▶ **Task brief**: Both the line below containing "The image size is (657, 370)." and the line containing "Given: Click the settings folder icon", along with every line between them, should be repeated exactly; no other line belongs in the answer.

▶ **Exercise input**:

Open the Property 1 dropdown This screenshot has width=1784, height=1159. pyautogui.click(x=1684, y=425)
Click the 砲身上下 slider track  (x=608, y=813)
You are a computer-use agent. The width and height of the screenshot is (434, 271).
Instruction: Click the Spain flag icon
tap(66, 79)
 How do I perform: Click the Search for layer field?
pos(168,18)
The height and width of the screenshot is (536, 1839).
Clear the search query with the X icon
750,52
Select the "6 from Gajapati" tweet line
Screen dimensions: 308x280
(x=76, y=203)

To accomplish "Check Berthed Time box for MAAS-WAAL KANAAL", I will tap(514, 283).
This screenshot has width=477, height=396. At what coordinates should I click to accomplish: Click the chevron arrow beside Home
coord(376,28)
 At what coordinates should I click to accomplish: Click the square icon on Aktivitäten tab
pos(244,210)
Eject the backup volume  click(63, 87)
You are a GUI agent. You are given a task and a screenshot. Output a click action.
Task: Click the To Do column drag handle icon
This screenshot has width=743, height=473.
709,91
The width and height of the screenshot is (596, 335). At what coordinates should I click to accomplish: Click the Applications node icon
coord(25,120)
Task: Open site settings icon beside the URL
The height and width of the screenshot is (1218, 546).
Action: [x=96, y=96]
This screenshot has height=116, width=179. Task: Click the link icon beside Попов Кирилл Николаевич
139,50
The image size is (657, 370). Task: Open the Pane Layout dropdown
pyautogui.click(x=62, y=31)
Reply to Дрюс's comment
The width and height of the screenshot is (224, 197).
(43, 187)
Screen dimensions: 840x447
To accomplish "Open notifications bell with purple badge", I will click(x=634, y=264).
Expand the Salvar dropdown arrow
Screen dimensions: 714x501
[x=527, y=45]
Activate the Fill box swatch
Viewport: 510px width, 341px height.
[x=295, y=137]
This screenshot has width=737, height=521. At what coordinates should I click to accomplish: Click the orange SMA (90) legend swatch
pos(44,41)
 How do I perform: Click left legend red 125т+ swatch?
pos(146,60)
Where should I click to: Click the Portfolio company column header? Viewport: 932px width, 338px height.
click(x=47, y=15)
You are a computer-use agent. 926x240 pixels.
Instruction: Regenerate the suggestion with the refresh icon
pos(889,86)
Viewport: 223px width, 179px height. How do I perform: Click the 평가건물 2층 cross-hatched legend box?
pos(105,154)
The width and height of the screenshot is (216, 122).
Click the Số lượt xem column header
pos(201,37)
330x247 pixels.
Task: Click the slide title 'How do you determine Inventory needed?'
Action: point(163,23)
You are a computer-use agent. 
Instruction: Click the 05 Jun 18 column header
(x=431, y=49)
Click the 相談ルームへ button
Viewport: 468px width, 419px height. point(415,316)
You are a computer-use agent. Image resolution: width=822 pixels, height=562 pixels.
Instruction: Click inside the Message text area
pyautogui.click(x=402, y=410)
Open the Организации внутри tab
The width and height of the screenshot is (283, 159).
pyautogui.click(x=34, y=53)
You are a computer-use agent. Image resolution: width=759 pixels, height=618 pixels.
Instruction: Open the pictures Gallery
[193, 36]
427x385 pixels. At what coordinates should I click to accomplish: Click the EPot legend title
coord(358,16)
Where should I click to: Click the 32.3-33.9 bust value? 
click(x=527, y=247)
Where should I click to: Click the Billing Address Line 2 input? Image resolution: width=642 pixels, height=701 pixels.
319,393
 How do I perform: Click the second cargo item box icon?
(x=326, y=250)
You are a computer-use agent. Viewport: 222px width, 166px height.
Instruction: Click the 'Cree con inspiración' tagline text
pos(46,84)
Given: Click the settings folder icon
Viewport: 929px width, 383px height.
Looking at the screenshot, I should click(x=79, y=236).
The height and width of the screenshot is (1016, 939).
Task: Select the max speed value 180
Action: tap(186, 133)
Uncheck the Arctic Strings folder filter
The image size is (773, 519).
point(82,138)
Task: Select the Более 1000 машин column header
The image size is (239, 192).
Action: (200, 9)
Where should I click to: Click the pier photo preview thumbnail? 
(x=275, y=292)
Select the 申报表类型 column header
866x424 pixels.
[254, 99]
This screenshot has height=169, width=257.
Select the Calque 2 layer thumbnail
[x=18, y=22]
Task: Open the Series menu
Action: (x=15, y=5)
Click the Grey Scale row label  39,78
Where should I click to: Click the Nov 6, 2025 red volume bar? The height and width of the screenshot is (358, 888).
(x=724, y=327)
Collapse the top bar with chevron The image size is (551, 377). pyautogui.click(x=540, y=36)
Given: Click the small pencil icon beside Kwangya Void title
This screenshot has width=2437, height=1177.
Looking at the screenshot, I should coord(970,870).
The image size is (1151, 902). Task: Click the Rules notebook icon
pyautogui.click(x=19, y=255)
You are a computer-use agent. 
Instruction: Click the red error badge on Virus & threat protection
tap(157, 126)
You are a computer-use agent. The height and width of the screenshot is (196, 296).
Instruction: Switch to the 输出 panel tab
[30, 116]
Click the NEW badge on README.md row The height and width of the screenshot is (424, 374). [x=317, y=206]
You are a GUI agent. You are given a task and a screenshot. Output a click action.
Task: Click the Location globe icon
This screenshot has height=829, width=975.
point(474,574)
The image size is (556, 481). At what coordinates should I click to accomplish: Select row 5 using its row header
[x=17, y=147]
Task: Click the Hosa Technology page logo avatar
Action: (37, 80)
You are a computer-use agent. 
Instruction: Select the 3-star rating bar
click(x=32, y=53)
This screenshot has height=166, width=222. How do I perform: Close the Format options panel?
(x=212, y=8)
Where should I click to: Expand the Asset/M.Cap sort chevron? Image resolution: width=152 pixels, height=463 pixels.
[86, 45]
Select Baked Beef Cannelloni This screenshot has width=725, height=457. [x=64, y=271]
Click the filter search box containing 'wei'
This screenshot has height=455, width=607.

▶ **Task solution**:
The image size is (657, 370). Task: Open the Pane Layout dropdown
pyautogui.click(x=62, y=31)
Reply to Дрюс's comment
The width and height of the screenshot is (224, 197).
(43, 187)
Screen dimensions: 840x447
To accomplish "Open notifications bell with purple badge", I will click(x=634, y=264).
Expand the Salvar dropdown arrow
Screen dimensions: 714x501
[x=527, y=45]
Activate the Fill box swatch
Viewport: 510px width, 341px height.
[x=295, y=137]
This screenshot has width=737, height=521. At what coordinates should I click to accomplish: Click the orange SMA (90) legend swatch
pos(44,41)
 How do I perform: Click left legend red 125т+ swatch?
pos(146,60)
Where should I click to: Click the Portfolio company column header? Viewport: 932px width, 338px height.
click(x=47, y=15)
You are a computer-use agent. 926x240 pixels.
Instruction: Regenerate the suggestion with the refresh icon
pos(889,86)
Viewport: 223px width, 179px height. How do I perform: Click the 평가건물 2층 cross-hatched legend box?
pos(105,154)
The width and height of the screenshot is (216, 122).
Click the Số lượt xem column header
pos(201,37)
330x247 pixels.
Task: Click the slide title 'How do you determine Inventory needed?'
Action: point(163,23)
You are a computer-use agent. 
Instruction: Click the 05 Jun 18 column header
(x=431, y=49)
Click the 相談ルームへ button
Viewport: 468px width, 419px height. point(415,316)
You are a computer-use agent. Image resolution: width=822 pixels, height=562 pixels.
Instruction: Click inside the Message text area
pyautogui.click(x=402, y=410)
Open the Организации внутри tab
The width and height of the screenshot is (283, 159).
pyautogui.click(x=34, y=53)
You are a computer-use agent. Image resolution: width=759 pixels, height=618 pixels.
Instruction: Open the pictures Gallery
[193, 36]
427x385 pixels. At what coordinates should I click to accomplish: Click the EPot legend title
coord(358,16)
Where should I click to: Click the 32.3-33.9 bust value? 
click(x=527, y=247)
Where should I click to: Click the Billing Address Line 2 input? Image resolution: width=642 pixels, height=701 pixels.
319,393
 How do I perform: Click the second cargo item box icon?
(x=326, y=250)
You are a computer-use agent. Viewport: 222px width, 166px height.
Instruction: Click the 'Cree con inspiración' tagline text
pos(46,84)
Given: Click the settings folder icon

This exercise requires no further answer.